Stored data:
══════

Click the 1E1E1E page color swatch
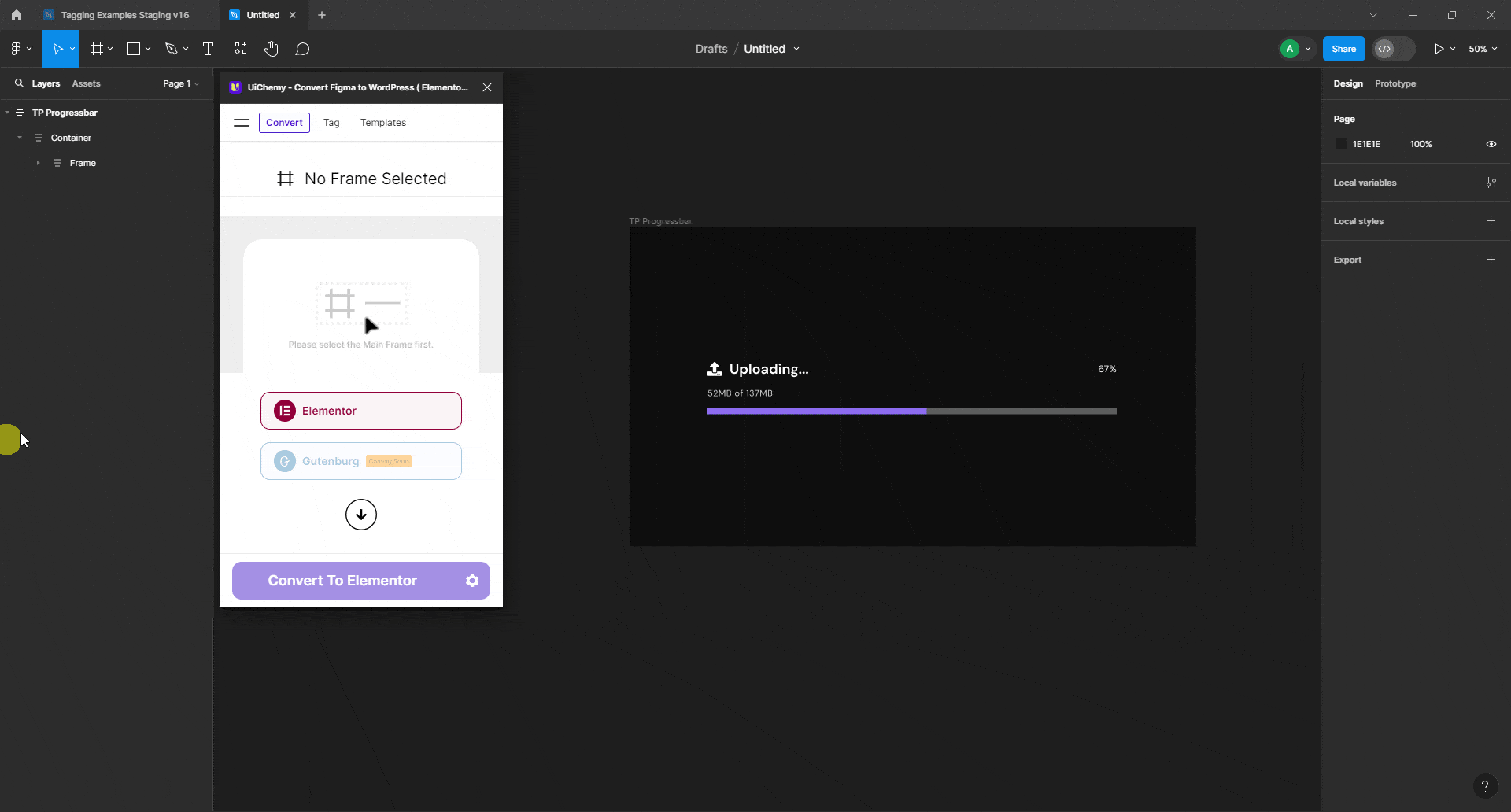1511x812 pixels. [1341, 144]
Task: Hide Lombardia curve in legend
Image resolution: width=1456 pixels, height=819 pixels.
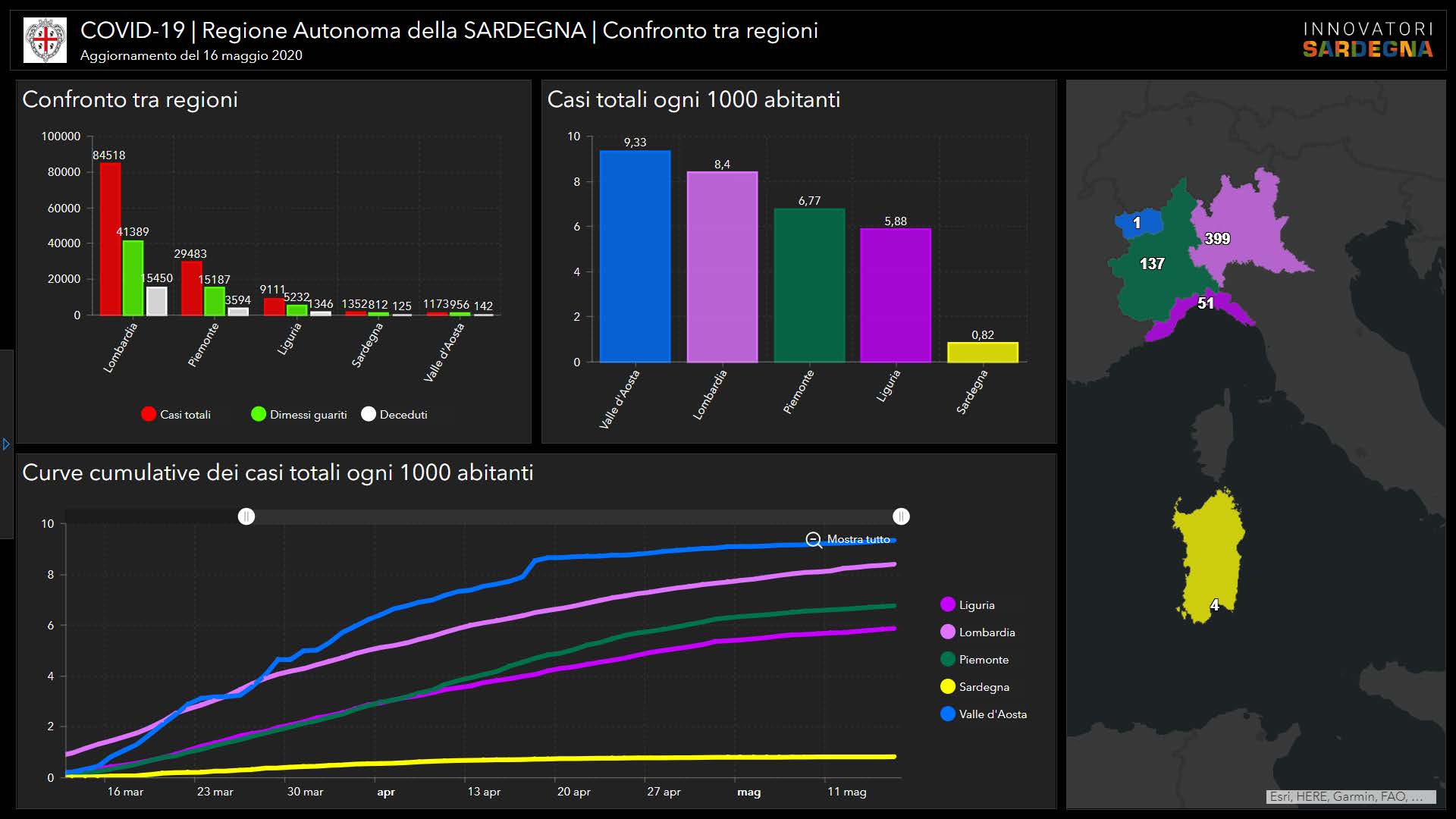Action: (x=947, y=632)
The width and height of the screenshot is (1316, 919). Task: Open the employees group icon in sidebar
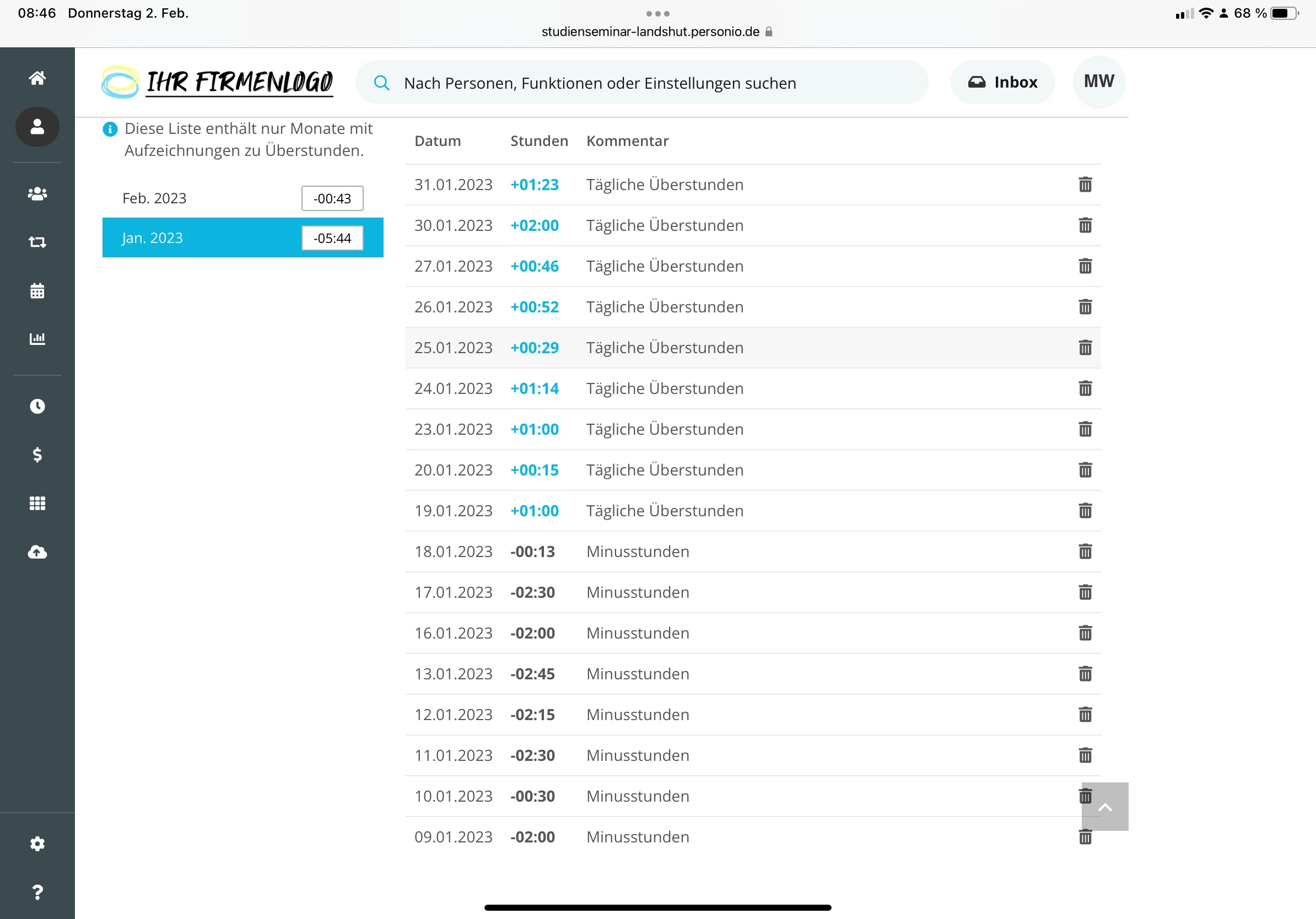[x=37, y=193]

══════

**Your assignment:** When you copy the entries above, keep every word exactly and omit the images.

**Exercise answer:**
Click the 1E1E1E page color swatch
1511x812 pixels. [1341, 144]
Task: Hide Lombardia curve in legend
Image resolution: width=1456 pixels, height=819 pixels.
Action: (x=947, y=632)
The width and height of the screenshot is (1316, 919). Task: Open the employees group icon in sidebar
[x=37, y=193]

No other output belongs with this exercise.